Question

Unexpected gene polymorphism using Salmon-tximeta-DESeq2

0

Entering edit mode

Ray ▴ 20

@Ray-24558

Last seen 20 months ago

Hong Kong

We're analyzing RNAseq data with a pipeline consisting of Salmon, tximeta, and DESeq2.

We have a multi-factorial experimental design, and the experiment was performed on cell lines.

On thing that surprised us is that in the result output, we observe many gene polymorphisms.

For example, for gene NLRP2 we observed multiple entries associated with different ensembl IDs ENSG00000022556, ENSG00000275082, ENSG00000275843, etc.

Entries of NLRP2 from one particular RNAseq experiment result

My question is how do we interpret data like this?

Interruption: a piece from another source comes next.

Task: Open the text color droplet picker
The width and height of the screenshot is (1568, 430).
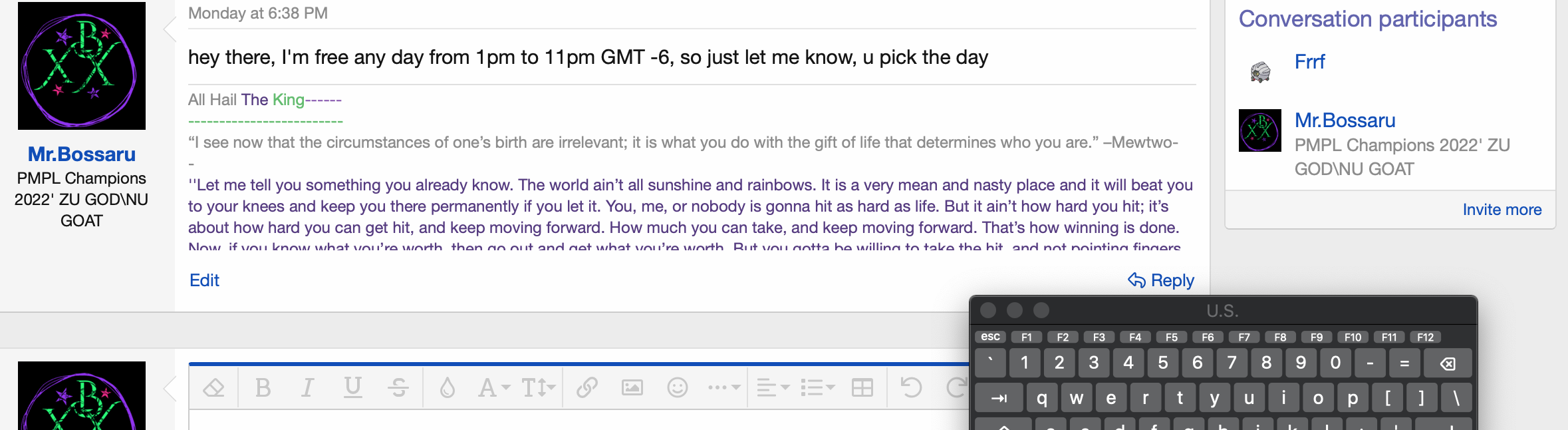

And how to deal with this kind of situation? Can we add/average different entries associated with the same gene?

tximeta DESeq2 • 1.3k views

ADD COMMENT • link 3.3 years ago • updated 3.2 years ago Ray ▴ 20

score 0 · Answer 1 · 2021-01-14

0

Entering edit mode

Michael Love 41k

@mikelove

Last seen 1 hour ago

United States

This is a consequence of the transcriptome you used for quantification. I recommend that people working with human data use GENCODE reference transcripts, because it does not duplicate genes on haplotype chromosomes (which Ensembl does for its transcripts FASTA files). See the chromosome for the genes other than the first, they are listed as "Chromosome CHR_HSCHR19..." which is a haplotype of chr19.

Another reason is that GENCODE provides a single file, while for Ensembl you need to combine the cDNA and ncRNA files to produce a transcriptome.

ADD COMMENT • link 3.3 years ago Michael Love 41k

0

Entering edit mode

Thanks so much for the clarification Michael.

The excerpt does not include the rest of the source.